Hagamos el inventario de las más importantes que se proyectaron en esos gobiernos; se defendieron y hasta se defienden como necesarias de una manera u otra para la ciudad; se contrataron, se iniciaron y no se han terminado por las dos causas señaladas: la corrupción y la ineficiencia, y han quedado como una pesada herencia para el alcalde Rodrigo Lara Sánchez, cuyos enemigos políticos y periodísticos ahora lo acusan porque en un mes de administración no ha resuelto los problemas que dejaron sus antecesores en doce años. Esas obras son, en orden arbitrario de importancia:
Estadio Guillermo Plazas Alcid. Remodelación supercostosa, mal planificada y adjudicada y peor realizada, por las innegables ineficiencia y acaso corrupción. En la exigua remodelación se ha invertido dinero suficiente para construir un nuevo y moderno estadio, como han hecho en otras ciudades colombianas. Pero los catones de cartón no acusan de esto a los culpables, sino al alcalde Lara.
Parque de la Música Jorge Villamil Cordovez. Bella obra, cuando se termine, pero por ahora, símbolo del incumplimiento y, para algunos, foco de corrupción.
Sistema Estratégico de Transporte, que aspira a garantizar en Neiva una movilidad eficiente para los usuarios, pero acaso, como en Bogotá, para beneficio económico exclusivo de los cacaos locales del transporte.
Avenida Inés García de Durán, otra bella y necesaria obra de ornato y desarrollo, convertida hoy, según comentaristas autorizados, en terrible demostración de la irresponsabilidad y la avivatada en la contratación.
Planta de Tratamiento de Aguas Residuales (PTAR), la más necesaria de todas las obras para la descontaminación del río Magdalena, pero manipulada por administraciones anteriores; direccionada en favor de ciertos contratistas, y que el alcalde Suárez eludió y eludió sin saberse bien por qué
El Parque Isla, que dicen ha consumido más de $12.000 millones y hoy no es nada. Por el contrario, acaso futura víctima del Magdalena.

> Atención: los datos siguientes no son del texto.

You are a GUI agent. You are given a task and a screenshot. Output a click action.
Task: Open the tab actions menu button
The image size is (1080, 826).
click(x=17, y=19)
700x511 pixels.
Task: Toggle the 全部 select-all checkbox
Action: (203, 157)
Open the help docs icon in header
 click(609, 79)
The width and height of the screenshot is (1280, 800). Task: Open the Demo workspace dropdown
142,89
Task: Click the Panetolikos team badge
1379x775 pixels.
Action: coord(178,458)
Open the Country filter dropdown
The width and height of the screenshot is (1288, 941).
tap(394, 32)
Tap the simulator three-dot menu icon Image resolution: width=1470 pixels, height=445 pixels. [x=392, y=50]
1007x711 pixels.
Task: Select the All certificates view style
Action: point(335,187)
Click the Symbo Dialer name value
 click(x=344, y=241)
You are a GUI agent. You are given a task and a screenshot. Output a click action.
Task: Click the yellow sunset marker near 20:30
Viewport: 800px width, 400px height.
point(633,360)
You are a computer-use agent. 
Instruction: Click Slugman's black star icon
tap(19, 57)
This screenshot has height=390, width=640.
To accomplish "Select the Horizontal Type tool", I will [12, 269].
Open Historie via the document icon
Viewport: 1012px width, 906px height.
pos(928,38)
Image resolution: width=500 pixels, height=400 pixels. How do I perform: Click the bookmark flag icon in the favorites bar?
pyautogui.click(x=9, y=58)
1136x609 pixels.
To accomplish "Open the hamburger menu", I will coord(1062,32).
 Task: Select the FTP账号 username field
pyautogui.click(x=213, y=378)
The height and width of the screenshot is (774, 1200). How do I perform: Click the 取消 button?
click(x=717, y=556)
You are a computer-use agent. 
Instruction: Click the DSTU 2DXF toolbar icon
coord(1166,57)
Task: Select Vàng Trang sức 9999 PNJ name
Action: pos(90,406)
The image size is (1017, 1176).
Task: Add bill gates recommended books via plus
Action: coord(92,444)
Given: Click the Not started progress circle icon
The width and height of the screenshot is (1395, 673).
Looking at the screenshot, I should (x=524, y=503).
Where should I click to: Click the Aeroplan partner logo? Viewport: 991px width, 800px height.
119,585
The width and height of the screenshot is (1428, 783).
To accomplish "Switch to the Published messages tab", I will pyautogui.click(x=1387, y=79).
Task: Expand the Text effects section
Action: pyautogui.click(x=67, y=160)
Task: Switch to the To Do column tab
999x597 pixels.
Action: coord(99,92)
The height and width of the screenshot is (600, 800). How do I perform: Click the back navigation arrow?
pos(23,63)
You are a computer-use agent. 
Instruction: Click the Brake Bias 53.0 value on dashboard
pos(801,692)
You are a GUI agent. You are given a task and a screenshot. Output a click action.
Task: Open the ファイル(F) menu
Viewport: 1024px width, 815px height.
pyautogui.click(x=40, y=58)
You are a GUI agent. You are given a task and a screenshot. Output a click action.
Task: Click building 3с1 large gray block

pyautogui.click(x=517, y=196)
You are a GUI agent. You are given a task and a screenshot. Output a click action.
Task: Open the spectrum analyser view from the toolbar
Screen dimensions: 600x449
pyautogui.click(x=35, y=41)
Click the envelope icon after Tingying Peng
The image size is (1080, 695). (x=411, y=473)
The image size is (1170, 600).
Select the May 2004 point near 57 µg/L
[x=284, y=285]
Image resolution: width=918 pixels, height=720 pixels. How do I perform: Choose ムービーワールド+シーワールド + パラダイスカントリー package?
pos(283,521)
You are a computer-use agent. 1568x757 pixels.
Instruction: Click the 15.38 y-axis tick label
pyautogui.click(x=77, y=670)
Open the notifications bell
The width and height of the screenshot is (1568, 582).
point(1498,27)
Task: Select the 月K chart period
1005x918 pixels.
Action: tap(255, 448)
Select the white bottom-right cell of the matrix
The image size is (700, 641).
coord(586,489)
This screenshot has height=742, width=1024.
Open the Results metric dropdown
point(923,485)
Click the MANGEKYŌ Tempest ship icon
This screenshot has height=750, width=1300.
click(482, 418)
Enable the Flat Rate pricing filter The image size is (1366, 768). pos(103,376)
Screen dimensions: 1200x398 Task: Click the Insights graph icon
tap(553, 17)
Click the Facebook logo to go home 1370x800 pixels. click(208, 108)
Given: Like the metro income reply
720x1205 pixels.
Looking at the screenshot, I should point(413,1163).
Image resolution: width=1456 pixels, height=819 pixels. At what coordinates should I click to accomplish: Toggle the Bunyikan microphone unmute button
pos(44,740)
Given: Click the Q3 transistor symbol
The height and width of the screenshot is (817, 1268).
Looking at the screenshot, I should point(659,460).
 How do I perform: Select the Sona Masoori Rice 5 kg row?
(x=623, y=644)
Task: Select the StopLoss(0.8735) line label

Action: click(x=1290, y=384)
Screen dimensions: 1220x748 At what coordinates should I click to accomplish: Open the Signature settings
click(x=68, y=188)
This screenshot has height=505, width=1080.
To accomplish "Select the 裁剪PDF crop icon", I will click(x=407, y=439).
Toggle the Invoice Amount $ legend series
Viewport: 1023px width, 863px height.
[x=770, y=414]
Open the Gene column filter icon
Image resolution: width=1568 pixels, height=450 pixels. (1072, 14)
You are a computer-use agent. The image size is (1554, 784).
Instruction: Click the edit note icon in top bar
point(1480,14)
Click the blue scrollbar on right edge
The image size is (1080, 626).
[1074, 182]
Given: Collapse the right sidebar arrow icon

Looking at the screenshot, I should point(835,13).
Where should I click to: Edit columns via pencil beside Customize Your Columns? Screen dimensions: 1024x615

Recuperación de la cuenca de Las Ceibas, atropellada por toda clase de abusos de particulares, no suficientemente enfrentados para no pisar callos de familias locales muy poderosas e influyentes políticamente, atropellos que significan a mediano plazo graves dificultades para el suministro de agua a la ciudad con gran crecimiento urbano; y que se pretende suplantar con la canalización del último tramo de río, obra interminable, a la que se le han señalado graves errores de diseño, y que de hecho ha consumido capitales que debieron invertirse en la parte alta de la cuenca.
La vía perimetral de la ciudad de la cual se ha hablado mucho, pero nada se ha hecho en concreto
Y la recuperación del espacio público, invadido en el centro, y en buena parte del sector comercial de los barrios, por vendedores de cachivaches chinos, ambulantes y estacionarios, y en la carrera 4ª entre calles 1ª y 7ª, por talleres de reparación de motocicletas y venta de repuestos para las mismas, que le ha arrebatado a la ciudad el derecho a la utilización de esa importante vía.
Todos estos “chicharrones”, con Mercaneiva, los Comuneros, DISELECSA y el contrato de Aseo, hereda la administración del médico Lara Sánchez quien ya ha empezado a enfrentarlos y sabemos que lo hará exitosamente.